The Independent: “Clarence Mitchell: ‘I am a decent human being. If I can help them, I will’ – The ex-BBC journalist built a career on professional detachment. Then, he went to work for the McCanns.”
“There is absolutely no evidence whatsoever, nothing, to suggest that Madeleine has been harmed, let alone killed,” insists Clarence Mitchell, the former television reporter who speaks for the family of the most famous missing girl in the world. Her face is instantly recognisable. There is no longer any need to use her surname, McCann. And yet, nearly two years since she vanished from the Algarve, there is still no trace.
So what good all the PR? What good has all the media handling achieved? If the job was to find Madeleine McCann, hasn’t it failed?
This is hard to say to Mitchell – who began as a dispassionate adviser and then became a close personal friend of her parents – but there seems no evidence to suggest the three-year-old is still living. “Obviously,” he says, “as time goes on, Kate and Gerry are finding it harder and harder. But they are still firmly of the view that Madeleine is alive and out there to be found.”
And Clarence Mitchell, what does he think?
For months now they have turned down interviews, preferring to go through the many files handed over by the Portuguese police. There is another reason for their silence, too. “You reach a saturation point,” their spokesman admits. “People would say to us, ‘Oh, it’s tragic, but we’ve almost had enough of Madeleine.’ That was appalling to hear.”

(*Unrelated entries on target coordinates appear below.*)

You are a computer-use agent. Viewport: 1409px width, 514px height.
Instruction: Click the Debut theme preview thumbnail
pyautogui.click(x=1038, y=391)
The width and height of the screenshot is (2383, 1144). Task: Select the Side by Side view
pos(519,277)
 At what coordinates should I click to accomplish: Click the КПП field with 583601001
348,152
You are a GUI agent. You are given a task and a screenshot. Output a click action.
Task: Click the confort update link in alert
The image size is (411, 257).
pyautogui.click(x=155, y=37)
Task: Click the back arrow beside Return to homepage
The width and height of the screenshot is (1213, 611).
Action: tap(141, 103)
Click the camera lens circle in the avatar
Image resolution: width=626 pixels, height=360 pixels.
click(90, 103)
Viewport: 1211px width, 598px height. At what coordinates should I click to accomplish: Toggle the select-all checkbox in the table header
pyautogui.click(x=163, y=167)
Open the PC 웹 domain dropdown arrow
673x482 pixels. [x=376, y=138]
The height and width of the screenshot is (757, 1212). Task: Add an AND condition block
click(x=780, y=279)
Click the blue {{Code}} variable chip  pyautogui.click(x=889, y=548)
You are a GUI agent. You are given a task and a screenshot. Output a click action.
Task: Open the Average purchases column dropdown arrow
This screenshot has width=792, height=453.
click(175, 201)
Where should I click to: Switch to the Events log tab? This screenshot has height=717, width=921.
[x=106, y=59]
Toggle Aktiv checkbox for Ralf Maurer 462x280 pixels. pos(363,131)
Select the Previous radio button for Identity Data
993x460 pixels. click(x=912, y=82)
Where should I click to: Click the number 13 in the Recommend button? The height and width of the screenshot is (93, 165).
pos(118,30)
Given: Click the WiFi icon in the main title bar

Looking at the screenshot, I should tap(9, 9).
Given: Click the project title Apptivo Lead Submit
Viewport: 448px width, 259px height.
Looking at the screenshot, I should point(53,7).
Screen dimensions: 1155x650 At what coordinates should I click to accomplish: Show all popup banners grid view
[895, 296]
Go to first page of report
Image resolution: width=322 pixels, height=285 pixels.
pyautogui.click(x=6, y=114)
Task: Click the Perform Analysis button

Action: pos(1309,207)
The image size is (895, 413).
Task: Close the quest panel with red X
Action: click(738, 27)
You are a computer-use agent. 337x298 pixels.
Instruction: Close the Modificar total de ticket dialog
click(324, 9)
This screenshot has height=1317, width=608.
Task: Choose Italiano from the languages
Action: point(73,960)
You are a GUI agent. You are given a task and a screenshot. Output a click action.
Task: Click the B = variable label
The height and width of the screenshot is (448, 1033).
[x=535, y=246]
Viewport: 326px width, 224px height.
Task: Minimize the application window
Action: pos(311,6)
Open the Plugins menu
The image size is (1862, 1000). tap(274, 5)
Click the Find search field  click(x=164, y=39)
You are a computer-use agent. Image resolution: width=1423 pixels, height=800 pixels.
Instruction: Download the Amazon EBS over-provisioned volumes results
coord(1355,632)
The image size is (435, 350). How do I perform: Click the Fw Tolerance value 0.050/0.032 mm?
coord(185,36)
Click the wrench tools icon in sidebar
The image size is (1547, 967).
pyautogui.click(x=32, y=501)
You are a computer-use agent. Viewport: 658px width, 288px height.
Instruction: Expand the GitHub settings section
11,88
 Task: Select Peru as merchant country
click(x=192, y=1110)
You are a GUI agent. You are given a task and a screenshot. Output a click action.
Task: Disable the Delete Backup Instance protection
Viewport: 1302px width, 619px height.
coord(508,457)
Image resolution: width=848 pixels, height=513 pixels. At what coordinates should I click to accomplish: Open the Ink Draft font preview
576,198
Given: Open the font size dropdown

The story is fading. Is a PR needed now more than ever? Is he looking for a new job? Is this why Clarence Mitchell is in interview?
In their silence, Clarence Mitchell is re-emerging as a public figure in his own right. On Friday he will speak at the Oxford Union, following in the footsteps of Desmond Tutu, Mother Teresa and Kermit the Frog. Now he is giving his first personal interview since the days when he was a familiar face on the BBC. He is doing it at the West End offices of Freud Communications, which has hired him as a consultant. Dressed as if to broadcast, in a light brown suit and dark blue shirt, he has two BlackBerrys on his desk: one for Kate and Gerry, the other for everyone else.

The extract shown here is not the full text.